Aeronautical and Space-Rocket Engineering

Aerodynamics and heat-exchange processes in flying vehicles


Pavlenko O. V.*, Pigusov E. A.**

Central Aerohydrodynamic Institute named after N.E. Zhukovsky, TsAGI, 1, Zhukovsky str., Zhukovsky, Moscow Region, 140180, Russia



Icing is one of the most dangerous environmental impacts on an aircraft. Ice bodies on the wing surfaces and empennage change their shape and contours, worsen aerodynamic characteristics, as well as increase aircraft weight. In case of icing not only the aircraft drag increases but the value of the maximum lift coefficient significantly decreases. Various anti-icing systems are employed to remove the ice that builds up in flight. However, practically all these systems have their drawbacks. Application of the wing boundary layer control (BLC) by tangential air jet blow-out on the wing upper surface is known to be one of the most effective techniques for the wing lifting properties at the takeoff-landing modes. The wing lifting properties enhancement occurs due to elimination of the flow separation on the deflected flap by the tangential blow-out of the compressed air jet and flow circulation enhancement on the wing. The hot compressed air for the BLC is drawn from the engine and then piped to the slot nozzles system to be blown-out on the wing surface.

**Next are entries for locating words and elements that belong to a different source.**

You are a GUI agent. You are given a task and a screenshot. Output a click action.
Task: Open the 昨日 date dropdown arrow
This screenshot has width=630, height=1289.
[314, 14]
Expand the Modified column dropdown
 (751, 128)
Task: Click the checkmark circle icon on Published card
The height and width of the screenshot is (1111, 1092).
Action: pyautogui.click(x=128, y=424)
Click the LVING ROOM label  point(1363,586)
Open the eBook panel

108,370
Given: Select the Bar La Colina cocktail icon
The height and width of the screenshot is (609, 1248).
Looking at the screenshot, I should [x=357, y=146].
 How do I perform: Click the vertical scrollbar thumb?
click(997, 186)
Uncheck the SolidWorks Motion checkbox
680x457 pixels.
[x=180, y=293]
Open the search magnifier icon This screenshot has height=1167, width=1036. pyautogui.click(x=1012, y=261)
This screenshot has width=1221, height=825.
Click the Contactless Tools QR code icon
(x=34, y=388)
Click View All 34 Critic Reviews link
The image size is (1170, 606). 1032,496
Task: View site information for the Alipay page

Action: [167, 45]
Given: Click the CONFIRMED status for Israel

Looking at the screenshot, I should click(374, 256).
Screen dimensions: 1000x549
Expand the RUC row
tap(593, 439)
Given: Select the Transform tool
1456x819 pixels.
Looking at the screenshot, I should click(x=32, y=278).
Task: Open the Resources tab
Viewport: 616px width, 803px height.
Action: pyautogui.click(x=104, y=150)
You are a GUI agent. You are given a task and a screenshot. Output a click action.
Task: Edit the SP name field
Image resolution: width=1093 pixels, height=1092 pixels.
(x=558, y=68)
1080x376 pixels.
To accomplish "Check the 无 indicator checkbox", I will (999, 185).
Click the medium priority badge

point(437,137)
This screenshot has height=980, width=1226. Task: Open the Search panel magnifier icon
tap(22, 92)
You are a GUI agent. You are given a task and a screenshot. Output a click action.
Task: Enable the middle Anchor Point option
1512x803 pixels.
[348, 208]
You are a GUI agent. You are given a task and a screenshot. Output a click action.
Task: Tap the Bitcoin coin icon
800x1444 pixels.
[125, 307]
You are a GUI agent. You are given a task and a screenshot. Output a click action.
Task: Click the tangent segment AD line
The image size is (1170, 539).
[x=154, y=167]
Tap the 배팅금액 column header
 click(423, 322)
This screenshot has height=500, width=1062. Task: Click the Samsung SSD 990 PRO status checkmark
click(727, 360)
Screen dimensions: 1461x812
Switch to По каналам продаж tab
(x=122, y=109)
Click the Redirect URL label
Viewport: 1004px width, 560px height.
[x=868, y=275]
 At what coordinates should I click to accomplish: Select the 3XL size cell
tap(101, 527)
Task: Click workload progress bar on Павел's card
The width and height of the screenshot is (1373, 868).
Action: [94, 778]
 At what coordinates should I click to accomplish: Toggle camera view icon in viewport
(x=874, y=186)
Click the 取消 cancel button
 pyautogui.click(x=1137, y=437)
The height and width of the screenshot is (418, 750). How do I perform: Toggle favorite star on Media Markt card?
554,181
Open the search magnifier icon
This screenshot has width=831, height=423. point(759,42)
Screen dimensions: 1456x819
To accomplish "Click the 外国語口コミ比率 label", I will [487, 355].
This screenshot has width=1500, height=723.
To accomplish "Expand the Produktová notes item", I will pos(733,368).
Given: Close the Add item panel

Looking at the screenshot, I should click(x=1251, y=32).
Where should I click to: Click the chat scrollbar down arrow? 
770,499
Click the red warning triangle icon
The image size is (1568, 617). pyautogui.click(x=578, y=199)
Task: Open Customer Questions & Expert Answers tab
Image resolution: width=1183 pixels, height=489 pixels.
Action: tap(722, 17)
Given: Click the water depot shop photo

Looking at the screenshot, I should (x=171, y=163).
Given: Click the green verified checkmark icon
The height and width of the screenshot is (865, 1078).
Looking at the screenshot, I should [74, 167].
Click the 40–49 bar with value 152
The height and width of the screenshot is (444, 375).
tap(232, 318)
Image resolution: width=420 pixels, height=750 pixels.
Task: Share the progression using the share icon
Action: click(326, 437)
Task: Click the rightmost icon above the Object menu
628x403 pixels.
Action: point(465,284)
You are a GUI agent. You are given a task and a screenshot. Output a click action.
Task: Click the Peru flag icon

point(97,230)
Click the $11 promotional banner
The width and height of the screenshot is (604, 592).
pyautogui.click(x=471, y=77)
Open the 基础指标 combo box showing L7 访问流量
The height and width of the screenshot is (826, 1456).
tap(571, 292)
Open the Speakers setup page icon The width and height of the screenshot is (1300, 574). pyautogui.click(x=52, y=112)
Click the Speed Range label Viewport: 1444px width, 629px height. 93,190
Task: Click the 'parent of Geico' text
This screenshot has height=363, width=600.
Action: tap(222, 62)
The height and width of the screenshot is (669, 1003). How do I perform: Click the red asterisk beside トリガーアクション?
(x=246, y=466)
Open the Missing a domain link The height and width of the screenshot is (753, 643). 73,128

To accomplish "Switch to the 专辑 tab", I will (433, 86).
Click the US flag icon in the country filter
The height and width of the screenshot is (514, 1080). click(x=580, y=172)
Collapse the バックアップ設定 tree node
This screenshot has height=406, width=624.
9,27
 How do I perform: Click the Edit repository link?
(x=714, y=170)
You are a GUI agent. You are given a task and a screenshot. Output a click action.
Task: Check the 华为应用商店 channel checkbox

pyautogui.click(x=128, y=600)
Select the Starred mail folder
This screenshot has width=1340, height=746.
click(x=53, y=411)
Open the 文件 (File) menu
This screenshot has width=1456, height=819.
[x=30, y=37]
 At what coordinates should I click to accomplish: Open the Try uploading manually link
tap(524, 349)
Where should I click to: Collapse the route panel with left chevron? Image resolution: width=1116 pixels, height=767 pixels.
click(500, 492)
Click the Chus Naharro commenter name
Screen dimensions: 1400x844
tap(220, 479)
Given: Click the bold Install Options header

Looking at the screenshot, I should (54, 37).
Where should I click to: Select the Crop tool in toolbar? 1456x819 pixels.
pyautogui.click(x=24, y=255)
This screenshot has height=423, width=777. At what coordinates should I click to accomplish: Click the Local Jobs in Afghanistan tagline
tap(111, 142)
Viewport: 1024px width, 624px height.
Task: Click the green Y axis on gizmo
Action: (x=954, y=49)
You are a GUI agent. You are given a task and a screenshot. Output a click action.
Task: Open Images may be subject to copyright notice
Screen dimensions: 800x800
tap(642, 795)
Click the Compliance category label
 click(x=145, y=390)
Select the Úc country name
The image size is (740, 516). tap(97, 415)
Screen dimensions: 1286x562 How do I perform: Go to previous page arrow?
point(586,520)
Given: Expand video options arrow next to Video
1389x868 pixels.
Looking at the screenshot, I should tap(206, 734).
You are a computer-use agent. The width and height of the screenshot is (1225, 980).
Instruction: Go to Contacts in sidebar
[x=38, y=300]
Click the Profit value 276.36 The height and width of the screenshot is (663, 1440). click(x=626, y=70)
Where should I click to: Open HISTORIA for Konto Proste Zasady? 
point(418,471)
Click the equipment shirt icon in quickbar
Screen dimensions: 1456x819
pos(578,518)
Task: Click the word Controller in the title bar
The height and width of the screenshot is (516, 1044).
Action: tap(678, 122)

These pipelines are similar to those of the thermal ice-protection system, usually placed along the leading edge of the wing. Thus, the BLC can be employed also to protect against the wing icing. A significant drawback of the above said technical solutions is the jet blowing slot location in an ice sticking area. It is assumed that the hot air from the engine would melt this ice at a certain time instant, but until this moment, the aerodynamic characteristics of the aircraft will degrade. In addition, water evolved while the ice melting on the leading edge, flowing down along the flow is stiffens again out of the BLC coverage forming the so-called “barrier ice”, which also deteriorates the aircraft characteristics. The presented article explores the possibility of the tangential jet blow-out on the leading edge of the wing section to reduce deleterious effect of icing. Calculations were performed employing the program based on numerical solution of Reynolds–averaged Navier-Stokes equations. A case with the horn-like ice on the wing leading edge was under consideration. Comparison of the obtained results with experimental data was performed. The article emonstrates that tangential jet blow-out under of icing conditions allows restoring aerodynamic characteristics level to prior-to-icing state, including coefficients of lift and pitching moment. Specifics of spatial flow-around of the wing section in icing conditions when employing tangential jet blowing-out are presented.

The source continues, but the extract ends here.